Başbakanın, büyükelçilerin bu konuda konuşma yaptığını reddettiğini hatırlatan Baykal, "Ama başbakan anlaşılan bunu anlayamamış. Bu arada Dışişleri Bakanı'nın da bu konuda bir önleyici müdahale yapmayı denediği ve başarılı olmadığı ortaya çıkıyor. Dışişleri bakanı 'Önlemek istedim' diyor. Anlaşılan ona rağmen, bunlar okunmuştur. İpler artık elden çıkıyor. Bütün bunların ortaya koyduğu manzara, Türkiye yönetilemiyor. Kimin ne yaptığı belli olmayan bir manzara şekilleniyor. İktidar giderek bir seyirci konumuna sürükleniyor. Gelişmeleri kavrayamıyor, onları yönlendiremiyor ve Türkiye sahipsiz bir görüntüye doğru hızla sürükleniyor" diye konuştu.
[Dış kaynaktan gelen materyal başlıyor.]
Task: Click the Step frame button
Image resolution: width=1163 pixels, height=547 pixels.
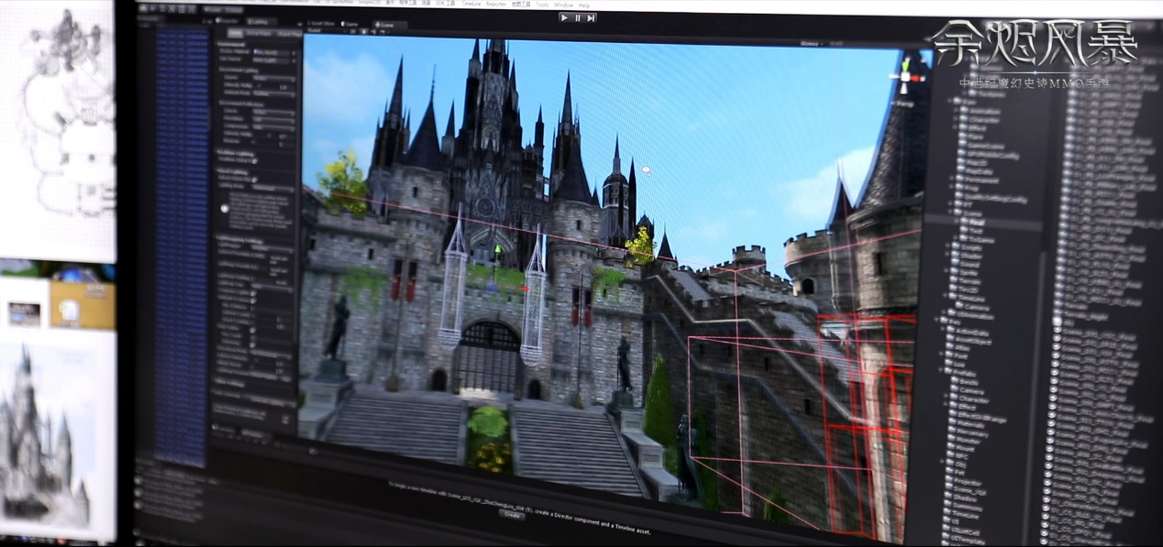Action: 591,17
"MECLİS TATİLE, KIBRIS PROTOKOLÜ DEVREYE"

Avrupa Birliği toplantısında, Fransa Cumhurbaşkanı Chirac'ın, Türkiye konusunun daha sonra konuşulmasını söylediğini ve Almanya'nın Eylül ayında yapılacak seçimlerde olası Başbakanı Markel'in Türkiye için 'özel statü' istediğini açıkladığını belirten Baykal, böyle bir ortamda Türkiye'nin Kıbrıs Rum Yönetimi'ni Kıbrıs Devleti olarak tanıdığını belgeleyecek bir protokolü imzalanmasının istendiğini söyledi.
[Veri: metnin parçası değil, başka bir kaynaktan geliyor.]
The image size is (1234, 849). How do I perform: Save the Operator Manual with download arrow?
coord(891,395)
Baykal, "Bu imzanın atılması Kıbrıs konusunda Türkiye'nin geri dönülmez bir ödünü vermesi anlamına gelecektir. Bunu yapılması halindi artık bir istikamete girilecektir.

O istikamette yeni yeni adımların atılması kaçınılmaz olacaktır. Bu bir son imza değil, bir başlangıç imzası" diye konuştu.

Meclis tatile girmeden önce bu konuda bir genel görüşme önergesi vereceklerini de açıklayan Baykal, "Ne bu telaş? Geçen sene Temmuz'da çalışma yaptık, yine yaparız. Meclis tatile girecek, bu protokol imzalanacak. Meclis tatile, protokol devreye. Meclisin bilgisi, katılımı, denetimi olmadan bu imza hükümet tarafından atılacak.

Ekim'de meclis toplanınca olmuş bitmiş bir iş meclisin onayına sunulacak. Meclis bu konuyu hükümet bu emri vakiyi yaptıktan sonra değil, hükümet bunu yapmadan değerlendirmelidir ve hükümete yön verebilmelidir" dedi. Baykal, şunları kaydetti:

"İktidara tarihi bir çağrıdır; bu belirsiz, AB avuntusu ile sakın ha geri dönüşü olmayan bir büyük tavizi Kıbrıs konusunda vermeyin, imzalamayın diyoruz. Dinleyin CHP'nin sözünü. Bu tavizi şimdi verirsen, sonra çok pişman olursun.

Kıbrıs konusunda bu kadar aldatıldınız, bu kadar yanıltıldınız. Ne sözler söylenildi, hiçbiri tutulmadı. Boş konuşmayı bırakın, tavır takının, ciddi olun. O imza sizi hiçbir yere götürmeyecek. Hem imzayı atacaksınız hem hiçbir şey alamayacaksınız."